Se tourner vers la vie
Au matin de Pâques les femmes arivent au tombeau. Elles trouvent la pierre roulée, elles entrent, un jeune homme en blanc les attend. Et le tombeau est vide ! Elles n'ont même plus de cadavre ! Elles ont vraiment peur : le corps n'est plus là, il ne peut être paré. Car tout a déjà été fait, tous les rites de conservation ont été effectués de son vivant.
Log travail aux techniques précises, l'embaumement préparait la résurrection. Rappelez-vous Lazare surgissant embarrassé de linges et de bandelettes. Depuis des temps immémoriaux, les momificateurs ôtaient d'abord la cervelle au moyen d'aiguilles et les entrailles par une incision pratiquée dans le flanc ; puis ils baignaient et lavaient le cadavre avec des aromates ; endin, ils l'enveloppaient d'un linge. Pour Jésus, tous ces rites vont être effectués de son vivant. Dès sa naissance, les mages lui offrent la myrrhe, parfum de l'embaumement. Puis, c'est une femme qui verse sur lui un vase de nard précieux : embaumé ou oint avant sa mort, Jésus l'interprête comme tel : "d'avance elle a parfumé mon corps pour l'ensevelissement". Dans le temps de la passion, la couronne d'épines perfore son crâne d'aiguilles, la lance transperce son flanc d'où coulent sang et eau. Et enfin les bandelettes elles aussi gisent là, dans le tombeau vide !

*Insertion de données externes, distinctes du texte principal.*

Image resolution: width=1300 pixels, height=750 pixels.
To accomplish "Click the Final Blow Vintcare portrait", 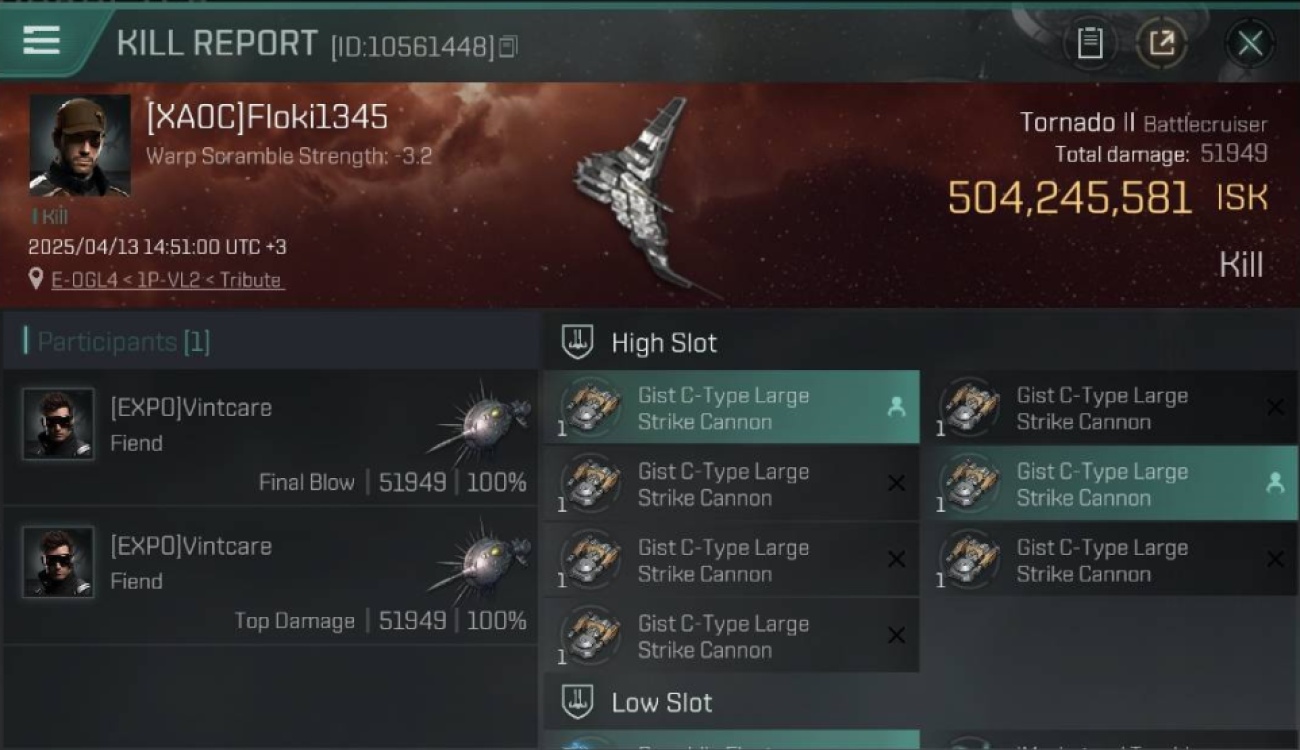I will 58,424.
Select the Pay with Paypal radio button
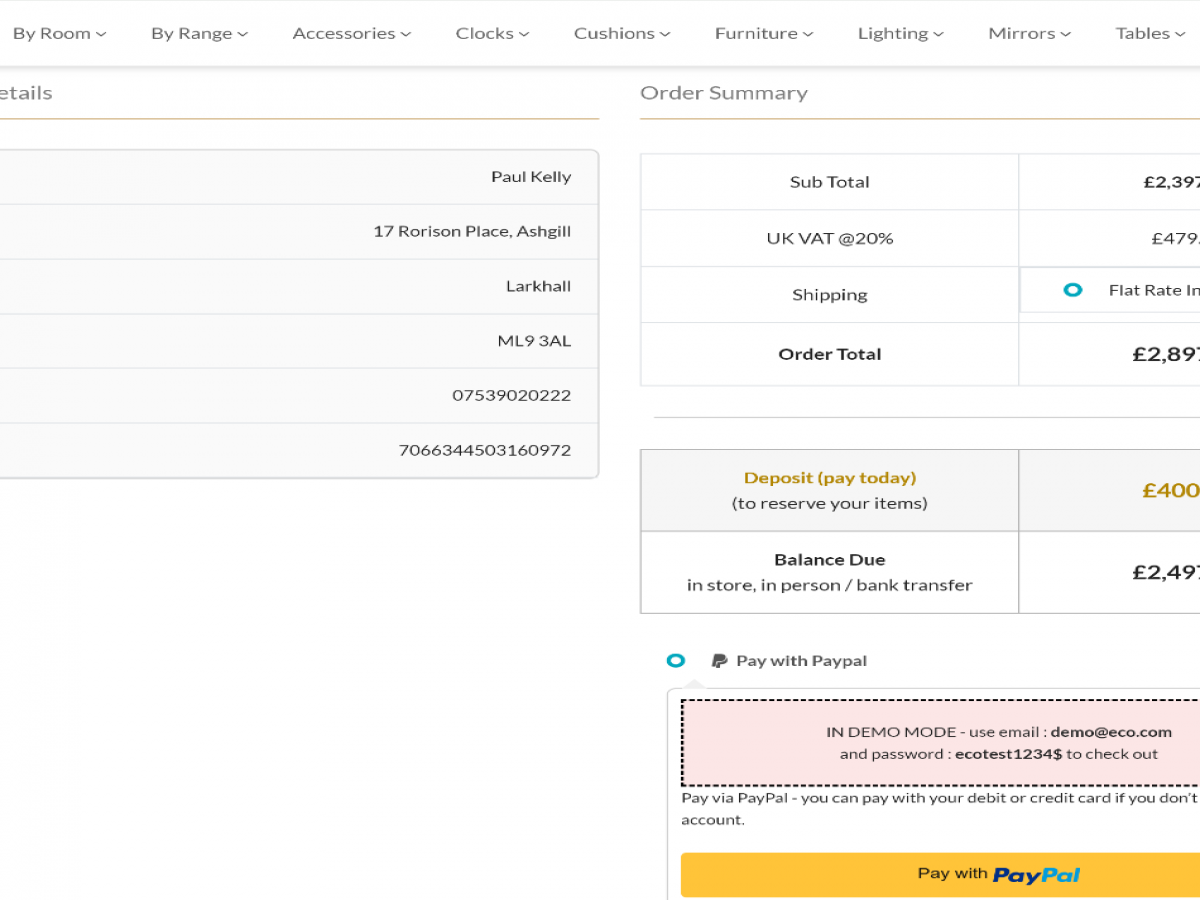Screen dimensions: 1200x900 point(676,661)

Et, désormais, les techniques d'embaumement n'ont plus lieu d'être, car la mort est vaincue. La passion, la mort et la résurrection du Christ disqualifient désormais tout travail de momification sur un corps. Disparaissent alors la mort et ses préparatifs. Les femmes ne peuvent embaumer le corps absent, elles sont renvoyées dos à la mort, vers la vie ! L'existence et l'histoire humaines se dirigeaient autrefois dans un sens unique : vers la mort. nous comptons désormais le temps dans l'autre sens. La fin ne gît plus devant moi, devant nous, mais derrière moi, derrière nous. C'est cela la Résurrection : dès aujourd'hui se tourner vers la vie.
Arrivées devant le tombeau vide, les femmes ne surent que faire de leurs vases d'aromates, ce matin de Pâques-là. Peut-être que les aromates déposés nous sont offerts, en symbole de la mort désormais vaincue ! Les aromates ne sont plus là pour accompagner la mort, mais pour épicer la vie, pour lui donner du goût.